While the churches have gone moneygrubbing and many are in permanent fund raising mode, I do think it is good for us to give when we can, but certainly not to them, since they are apostate. That would be ungodly stewardship to hand off an offering meant to please God to false teachers, who are the firstborn of Satan. God spoke of sharing with the needy, and of giving those gifts to them in the name of Jesus. Jesus also praised a widow who, in faith, gave all that she had to the Jewish temple. I would recommend that you only give as you are led by faith to give, and when you can do so in a way that seems right. Because God loves cheerful givers, not perturbed givers who finally give in to some greedy pastor’s browbeating or tear jerking spiel. If you don’t give your alms in the right way you’ll lose your reward anyway.
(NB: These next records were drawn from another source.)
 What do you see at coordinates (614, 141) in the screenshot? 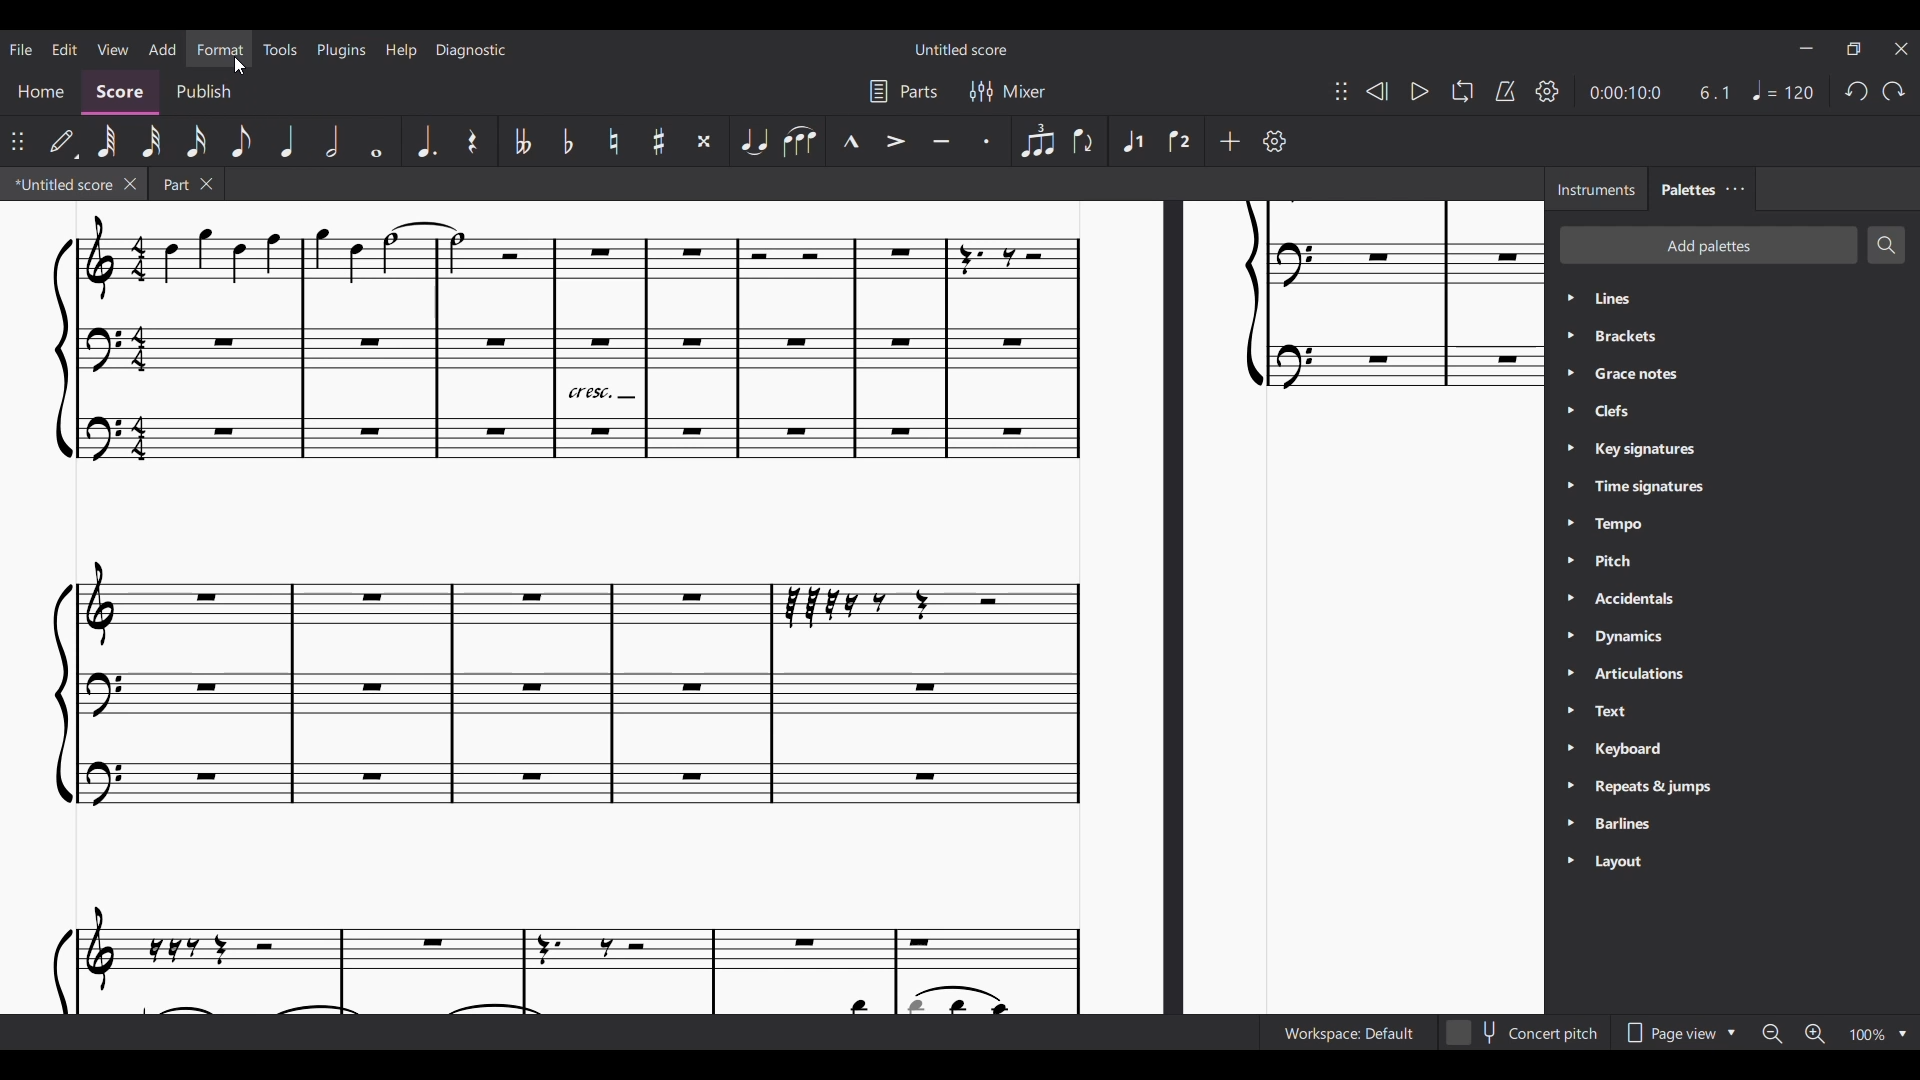
I see `Toggle natural` at bounding box center [614, 141].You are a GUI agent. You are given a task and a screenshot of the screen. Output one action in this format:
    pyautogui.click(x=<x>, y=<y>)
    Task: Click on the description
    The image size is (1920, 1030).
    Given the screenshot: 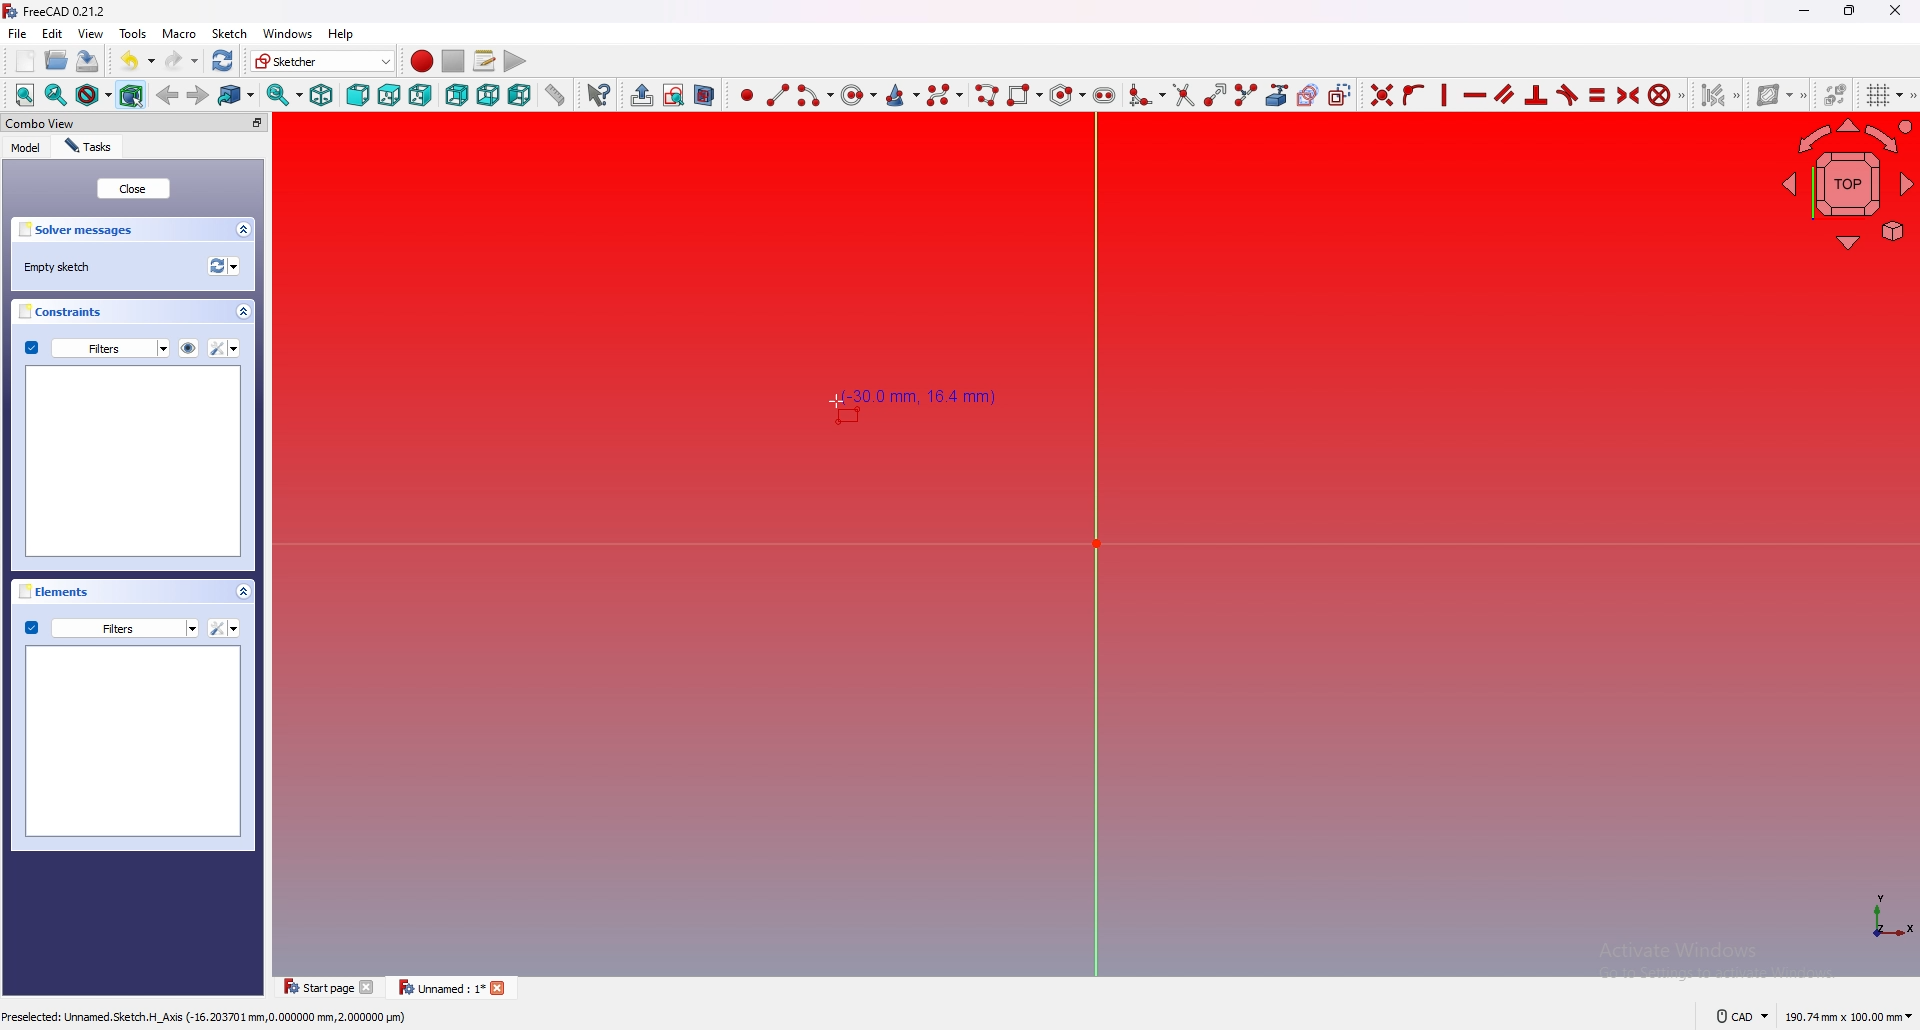 What is the action you would take?
    pyautogui.click(x=210, y=1015)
So I personally wouldn’t bother giving anything until you are prepared to give it wisely and to do it properly.
Matthew 6:1 Take heed that ye do not your alms before men, to be seen of them: otherwise ye have no reward of your Father which is in heaven. 2 Therefore when thou doest thine alms, do not sound a trumpet before thee, as the hypocrites do in the synagogues and in the streets, that they may have glory of men. Verily I say unto you, They have their reward. 3 But when thou doest alms, let not thy left hand know what thy right hand doeth: 4 That thine alms may be in secret: and thy Father which seeth in secret himself shall reward thee openly.
The less fortunate will often need money, but God is never in need and accepts no bribes. God looks upon our hearts. Is there generosity and love in your heart? Not if you can’t share your blessings when you are blessed, even though you’d still prefer to have more. There’s no fooling God. If you aren’t happy sharing your blessings, you’ll need to begin trying and practicing until you can be.
Epistle of “Mathetes” to Diognetus from Chapter 10 … How will you love Him who has first so loved you? And if you love Him, you will be an imitator of His kindness. And do not wonder that a man may become an imitator of God. He can, if he is willing. For it is not by ruling over his neighbors, or by seeking to hold the supremacy over those that are weaker, or by being rich, and showing violence towards those that are inferior, that happiness is found; nor can any one by these things become an imitator of God. But these things do not at all constitute His majesty. On the contrary he who takes upon himself the burden of his neighbor; he who, in whatsoever respect he may be superior, is ready to benefit another who is deficient; he who, whatsoever things he has received from God, by distributing these to the needy, becomes a god to those who receive [his benefits]: he is an imitator of God.